### TRY IT
For each line in the records that contains "agent", make a copy.

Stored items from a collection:
================
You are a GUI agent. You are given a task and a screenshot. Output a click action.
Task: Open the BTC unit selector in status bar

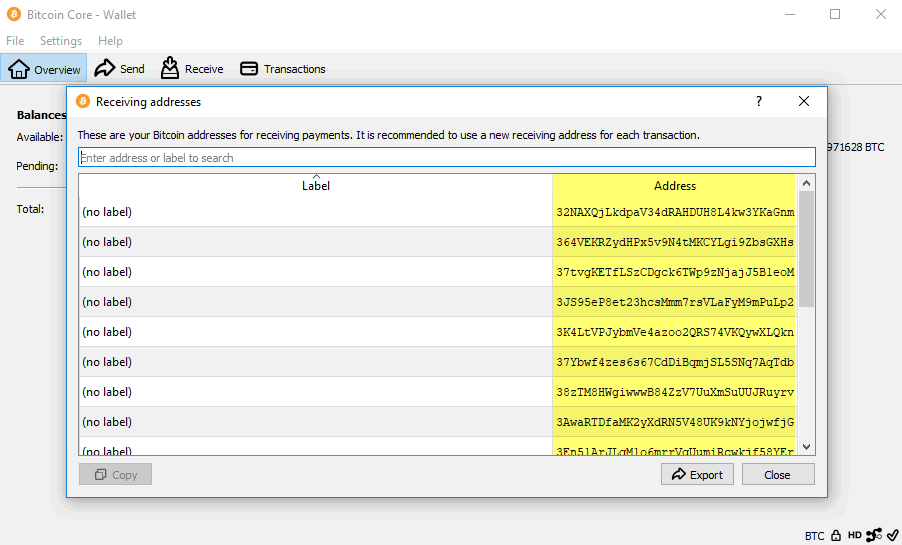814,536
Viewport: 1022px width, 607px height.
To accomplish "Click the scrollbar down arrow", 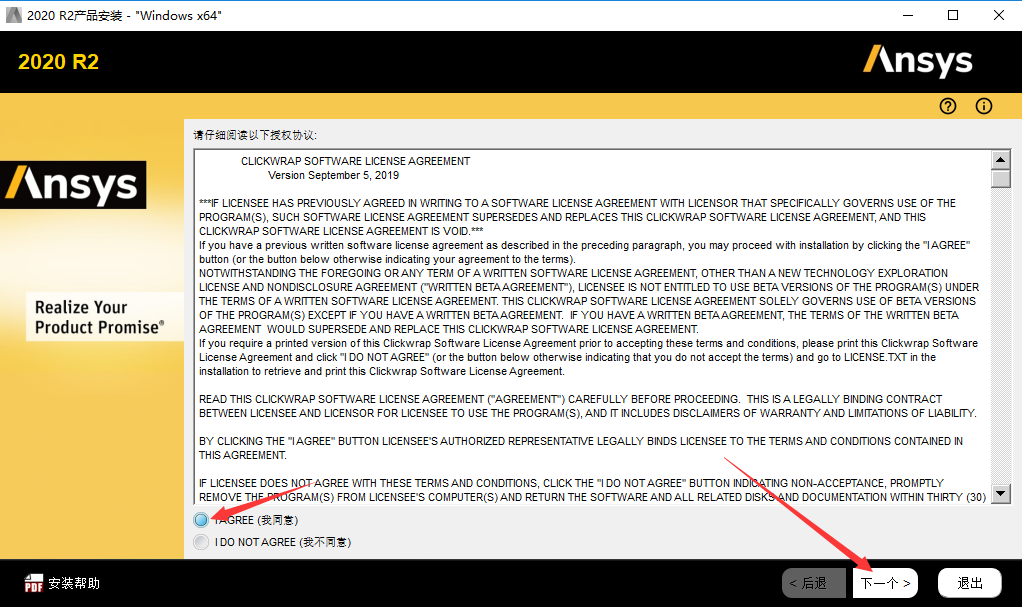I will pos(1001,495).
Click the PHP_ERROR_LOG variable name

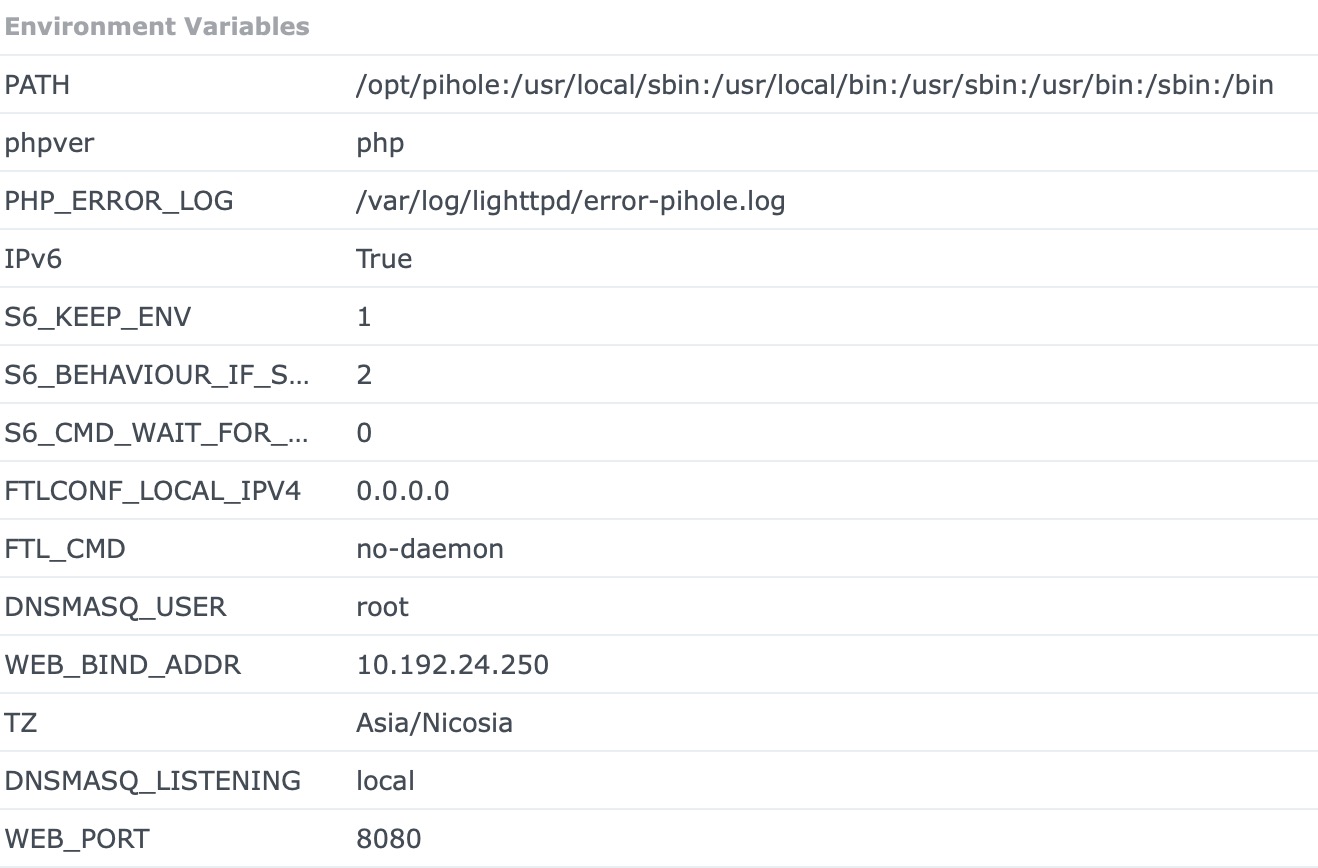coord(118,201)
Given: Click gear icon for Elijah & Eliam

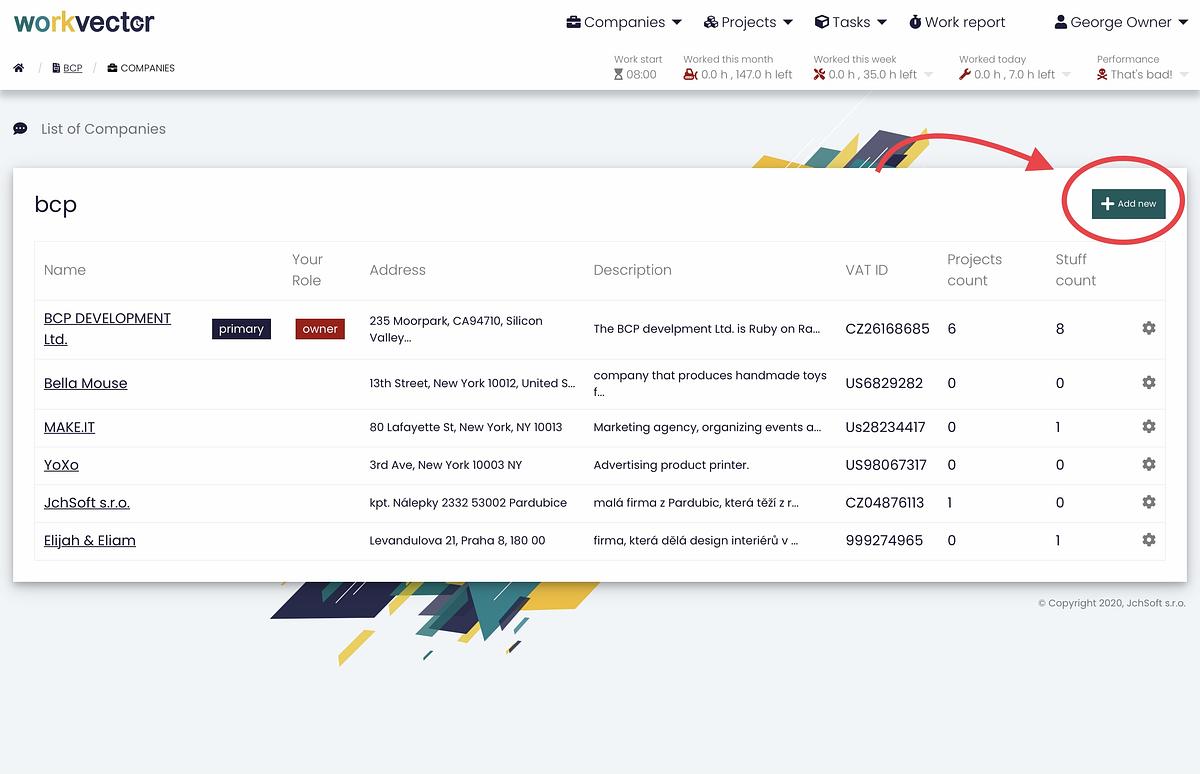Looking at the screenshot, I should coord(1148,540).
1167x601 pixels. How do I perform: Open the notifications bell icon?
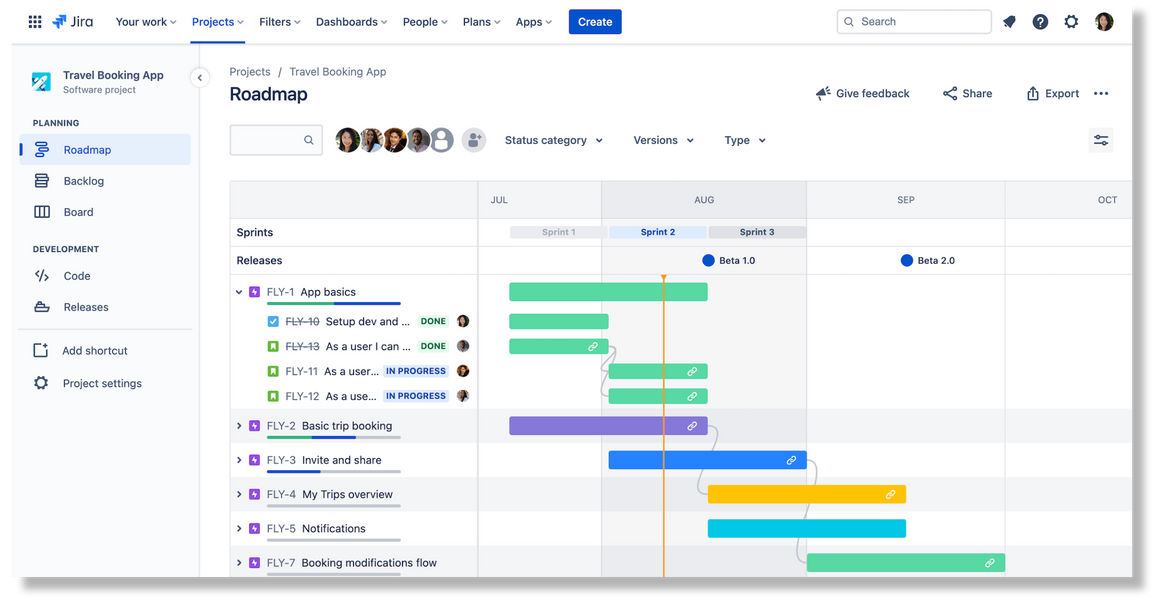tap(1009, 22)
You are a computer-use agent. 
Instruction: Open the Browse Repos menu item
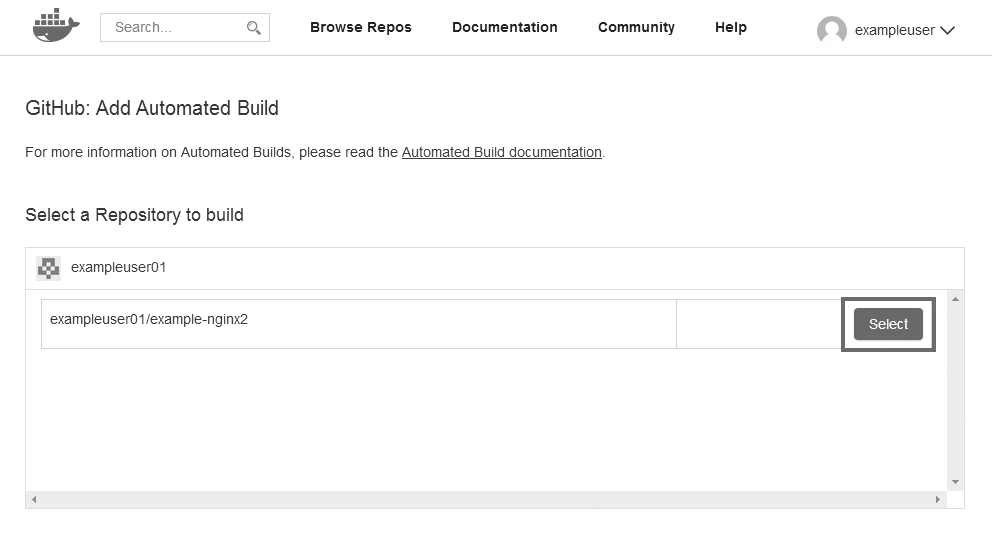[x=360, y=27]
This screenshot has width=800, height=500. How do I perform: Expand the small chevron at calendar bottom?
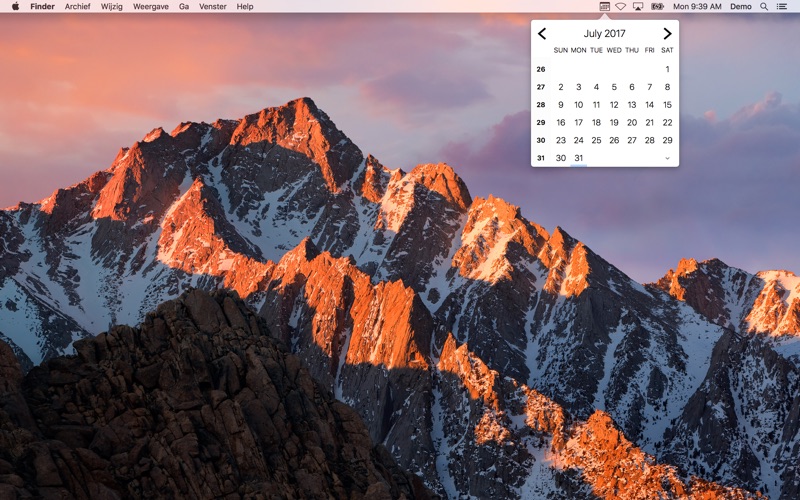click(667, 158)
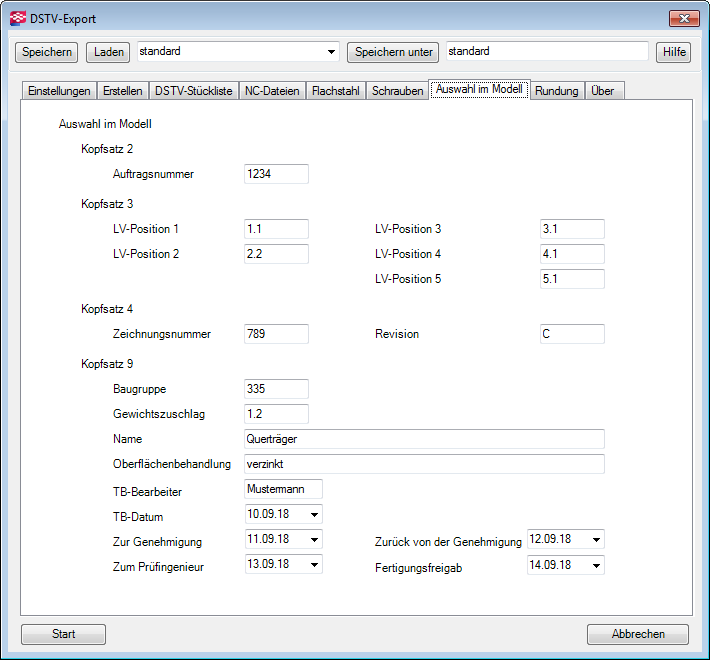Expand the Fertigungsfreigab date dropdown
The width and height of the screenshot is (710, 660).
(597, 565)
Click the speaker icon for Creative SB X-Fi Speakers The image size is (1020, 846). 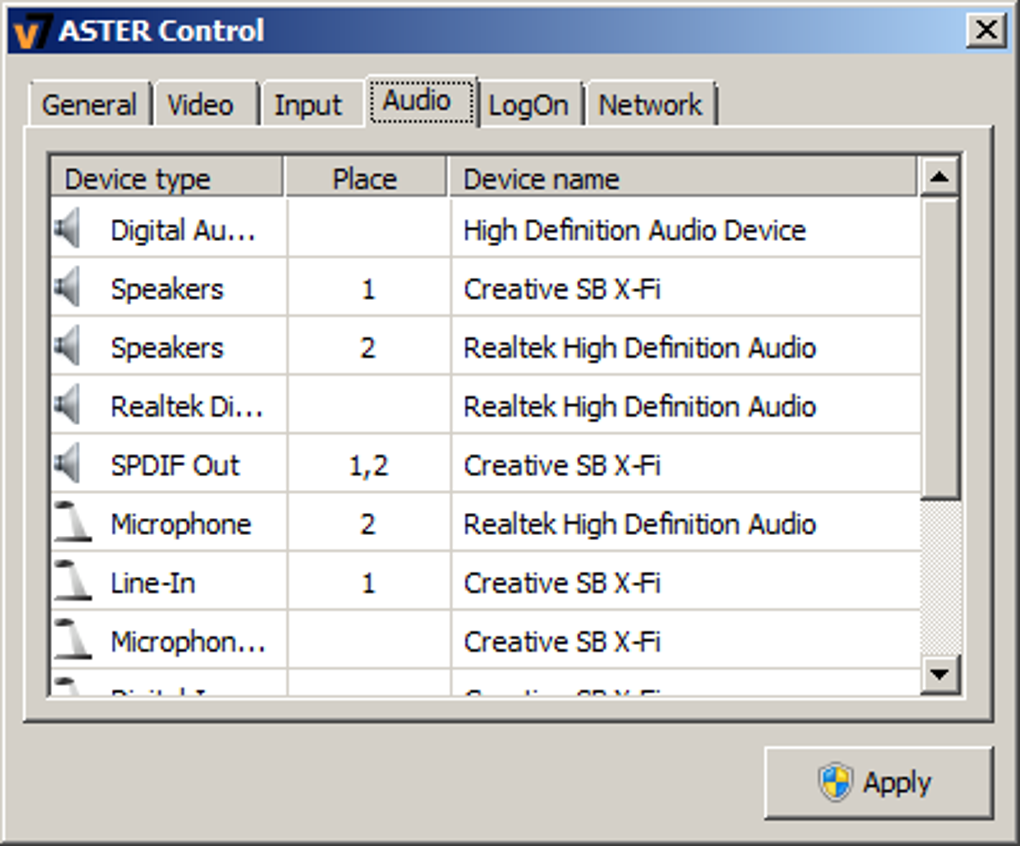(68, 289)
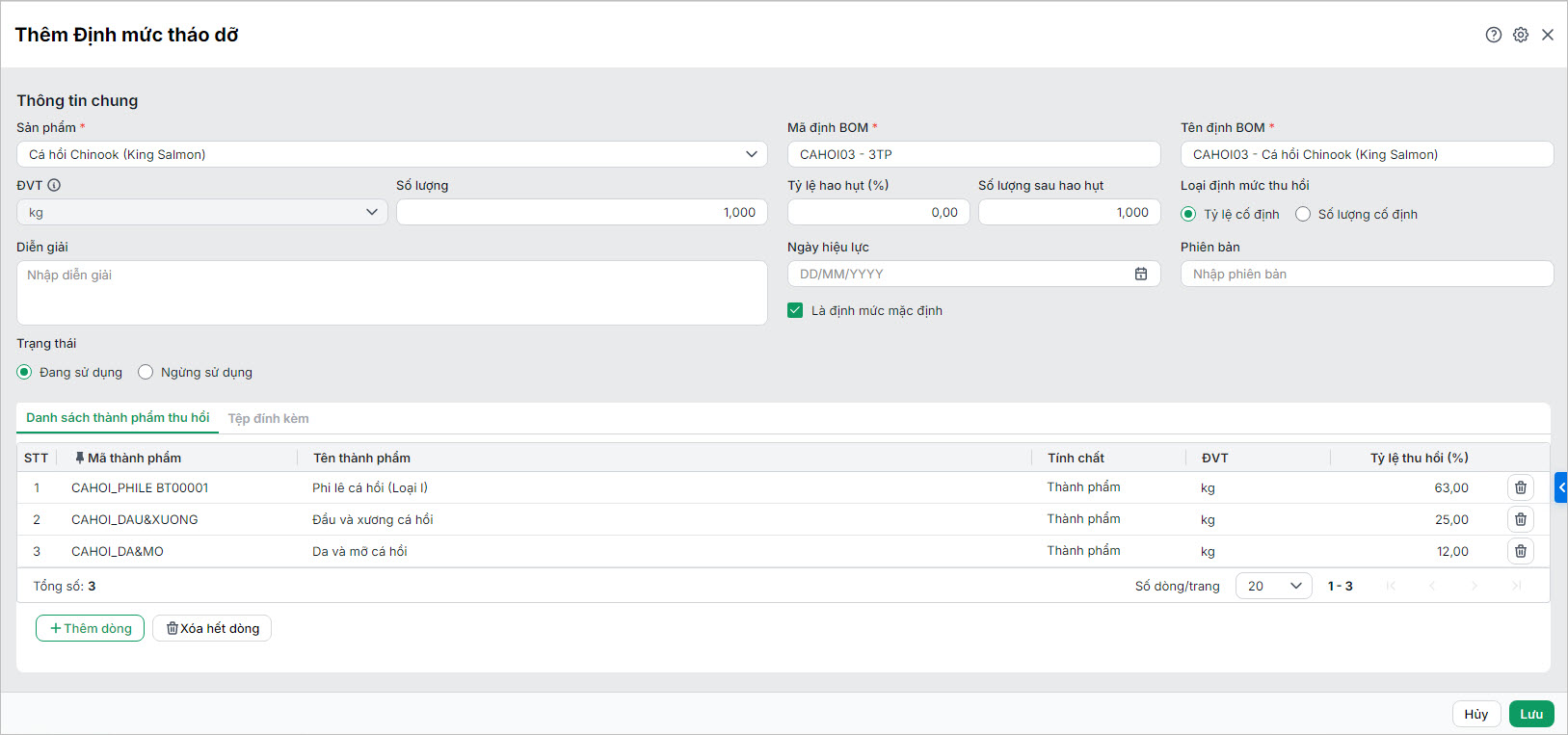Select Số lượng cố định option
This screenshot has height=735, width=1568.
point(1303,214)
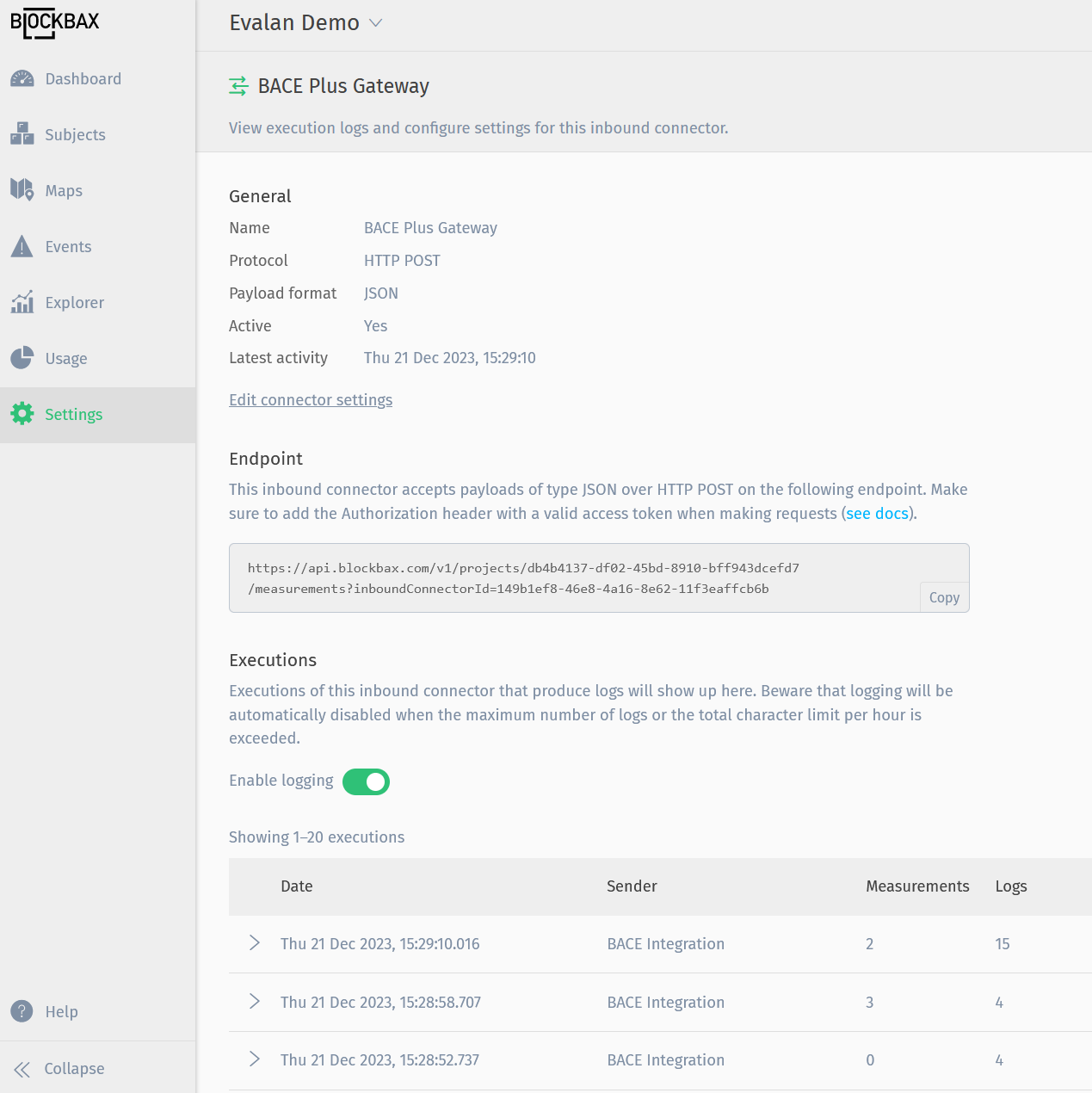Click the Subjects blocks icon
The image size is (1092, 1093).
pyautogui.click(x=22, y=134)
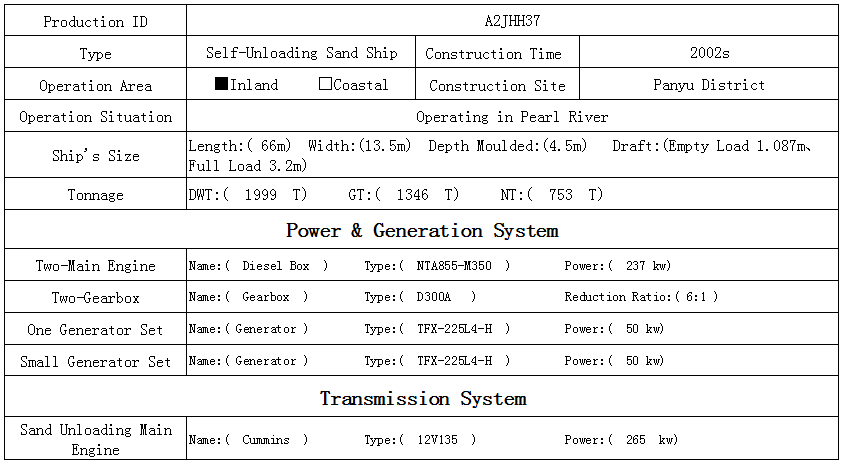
================
### REPLY
You are a GUI agent. You are given a task and a screenshot. Output a click action.
You are a computer-use agent. 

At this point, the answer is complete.